Broadway Market y Brick Lane

Conviven en esta ciudad hasta cuatro Londres distintos, como poco. El “posh-pijo”, con High Park por arriba y por abajo, Notting Hill, Marble Arch, Chelsea, Knightsbridge y South Kensington. El burgués, Bloomsbury, Holborn e hijuelas. El tecnológico-financiero con la City al frente ¿Bishop Gate, quizás?. Y el trendy del que vamos a hablar, el que se alimenta de modernez constante y que se sitúa a partir de Shoreritch Road hacia el este hasta Bethnal Green, y por el Norte llega hasta Dalston y Hoxton. Sin entrar en consideraciones hacia el Sur (Peckham…), no hay modernidad que se considere como tal si no se sitúa al Este,

Tras este apunte, lo primero será orientarnos para saber por dónde nos movemos. Estamos entre Hoxton y Shoreditch, barrios del Este y cuyos nombres mucha gente utiliza indistintamente para mencionar la zona entre la estación de metro de Old Street y el barrio de Brick Lane. Hoxton se identifica con la zona situada al norte de Old St, hacia Kingsland Road. Y Shoreditch se corresponde con las calles ubicadas al sur, que van hacia el este hasta Brick Lane. Y en esta zona nos acercamos a los dos mercados más especiales de todos los que conviven en la ciudad,

Broadway Market

Un poco más al norte de la estación de tren mencionada, a la altura del parque de London Fields (Hackney), hay una dirección maomeno secreta que es una joya para londinenses y turistas que no vayan de tal cosa. La calle Broadway Market Street es una calle de postal, que los sábados cambia su aspecto tranquilo para convertirse en uno de los mercados más punteros de la ciudad, que reúne en apenas 200 metros un mix de creadores, emprendedores, habitantes del Este de varias generaciones y en general a todos los amantes de las cosas hechas con cuidado. Durante años la calle acogió un mercado de frutas y verduras y en 2004 fue reemplazado por un mercado de comida que se ha convertido en un paraíso de la cocina callejera (tendencia imparable en la ciudad y que contagia también a varios países),

Olvídate de Notting Hill, de Camden Town y de Covent Garden. Eres más guay y el plan del sábado es ir a Broadway Market. ¿Por qué? Porque es orgánico, es cool, es hipster y es uno de los destinos de alterne preferidos por el moderneo local los fines de semana.

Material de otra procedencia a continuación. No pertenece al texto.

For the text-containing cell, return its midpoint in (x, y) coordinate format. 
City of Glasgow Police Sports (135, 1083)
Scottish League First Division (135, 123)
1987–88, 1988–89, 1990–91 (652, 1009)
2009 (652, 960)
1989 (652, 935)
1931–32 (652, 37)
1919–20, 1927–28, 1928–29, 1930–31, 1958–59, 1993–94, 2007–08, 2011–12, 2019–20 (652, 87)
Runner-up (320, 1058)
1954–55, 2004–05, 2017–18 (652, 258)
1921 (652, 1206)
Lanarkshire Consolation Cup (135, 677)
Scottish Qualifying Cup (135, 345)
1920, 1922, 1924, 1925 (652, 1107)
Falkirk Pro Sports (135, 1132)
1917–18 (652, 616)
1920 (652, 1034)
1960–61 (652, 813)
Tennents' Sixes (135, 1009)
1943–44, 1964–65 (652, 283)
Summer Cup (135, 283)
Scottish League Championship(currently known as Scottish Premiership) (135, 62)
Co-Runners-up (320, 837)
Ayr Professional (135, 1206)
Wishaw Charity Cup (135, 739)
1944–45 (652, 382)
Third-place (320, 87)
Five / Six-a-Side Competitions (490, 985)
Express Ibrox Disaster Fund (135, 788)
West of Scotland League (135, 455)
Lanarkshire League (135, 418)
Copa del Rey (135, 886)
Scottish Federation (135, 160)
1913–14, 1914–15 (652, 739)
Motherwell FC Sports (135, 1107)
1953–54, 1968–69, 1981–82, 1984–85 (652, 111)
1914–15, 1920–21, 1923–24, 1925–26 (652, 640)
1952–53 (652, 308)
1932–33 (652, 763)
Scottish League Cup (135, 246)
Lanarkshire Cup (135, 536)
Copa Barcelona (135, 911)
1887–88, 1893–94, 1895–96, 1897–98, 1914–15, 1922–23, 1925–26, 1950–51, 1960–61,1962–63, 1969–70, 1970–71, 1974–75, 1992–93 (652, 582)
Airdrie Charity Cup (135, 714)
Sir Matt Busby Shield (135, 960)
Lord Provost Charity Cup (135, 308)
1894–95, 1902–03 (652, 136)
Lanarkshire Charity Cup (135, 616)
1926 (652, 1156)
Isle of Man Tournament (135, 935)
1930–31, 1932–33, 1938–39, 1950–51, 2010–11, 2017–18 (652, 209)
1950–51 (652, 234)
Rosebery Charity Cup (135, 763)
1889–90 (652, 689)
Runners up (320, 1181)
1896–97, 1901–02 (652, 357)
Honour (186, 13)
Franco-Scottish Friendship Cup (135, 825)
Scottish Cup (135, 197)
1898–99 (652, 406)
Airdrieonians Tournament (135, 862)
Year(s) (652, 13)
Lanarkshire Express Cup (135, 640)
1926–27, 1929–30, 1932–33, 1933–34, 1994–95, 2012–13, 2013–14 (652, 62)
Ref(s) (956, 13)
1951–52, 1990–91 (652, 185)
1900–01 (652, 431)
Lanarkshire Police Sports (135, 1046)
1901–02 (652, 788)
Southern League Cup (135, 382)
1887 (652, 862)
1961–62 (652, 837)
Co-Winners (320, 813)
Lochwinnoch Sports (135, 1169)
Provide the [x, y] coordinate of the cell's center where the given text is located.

El mercado funciona los sábados de 0900 a 1700h. Puestos de ensaladas, de quesos franceses o italianos, de embutidos españoles, de cocina caribeña, vietnamita; carne orgánica, fruta fresca, un plato de risotto de setas, pestos multicolor, mermeladas bretonas, aceites de oliva de distintas procedencias. Platos de casi todo el mundo a precios populares. Deliciosos olores se superponen al pasear entre los puestos al ritmo suave de un guitarrista que toca en una esquina acompañando la poderosa voz de una frágil chica. El ambiente tiene algo de poblado folk pasado por un filtro retro de Instagram, pero en las refinadas mochilas que se ven (Sandqvist, Thule, Herschel…..) sólo hay MacBooks Air y ni rastro de pico y pala en busca de minas de oro,

En esta calle el aire que se respira es todo lo hipster, gafapastero o moderno que se quiera, pero en ningún caso superficial. Como decía antes, tanto la oferta como el público son honestos y no hay atisbo de tontería. Un ambiente de mercado con vena gourmet, productos de la campiña inglesa y con el sello de “hecho en casa”, artesanía textil o arte local,

Además de puestos ambulantes, también hay comercios. Alguna librería, tiendas delic o vinotecas, y cafeterías pobladas por la mayor concentración de belleza vista hasta la fecha: mujeres, hombres, niños y mascotas. Todos sacados de alguna sesión fotográfica, sin excepción; sobre todo por las mezclas que aquí se ven: parejas de asiática y negro, de nórdico y latina….. acompañados por niños de catálogo de Benetton. También hay espacio para solitarios barbudos concentrados en su ordenador portátil que degustan y conocen toditas las variedades de cafés y su trazabilidad, interesándose por el tipo de grano que se toman y además por cuánto daño ha hecho al planeta hasta llegar a su taza. Preocupaciones del mundo moderno,

De entre la oferta que habita la calle, mencionar una pequeña librería llamada Donlon Books (nº75). No está poblada de superventas sino que ofrece una selección de publicaciones minoritarias y escasas, fotografía de barrios londinenses, fanzines de los ’70, literatura LGTB, erótica, música, moda……… todo llegado de editoriales independientes. Enfrente de la librería, un pub que es el complemento perfecto para ojear alguna revista recién comprada en Donlon. El Cat & Mutton (nº76) tiene una buena provisión de cervezas artesanales elaboradas de manera local suficientes para dignificar el aperitivo,

Si tras doce o trece pintas se acerca el momento de picar algo, una pescadería es buena opción para ir abriendo el apetito. Es rarísimo ver pescaderías en Londres, por lo que encontrar Fin and Flounder (nº71) con varias cajas de ostras recibiendo al paseante es una alegría. Según tamaño y procedencia, es posible tomar buenas piezas recién abiertas y fresquísimas, al natural o jaleadas con tabasco, pimienta negra…..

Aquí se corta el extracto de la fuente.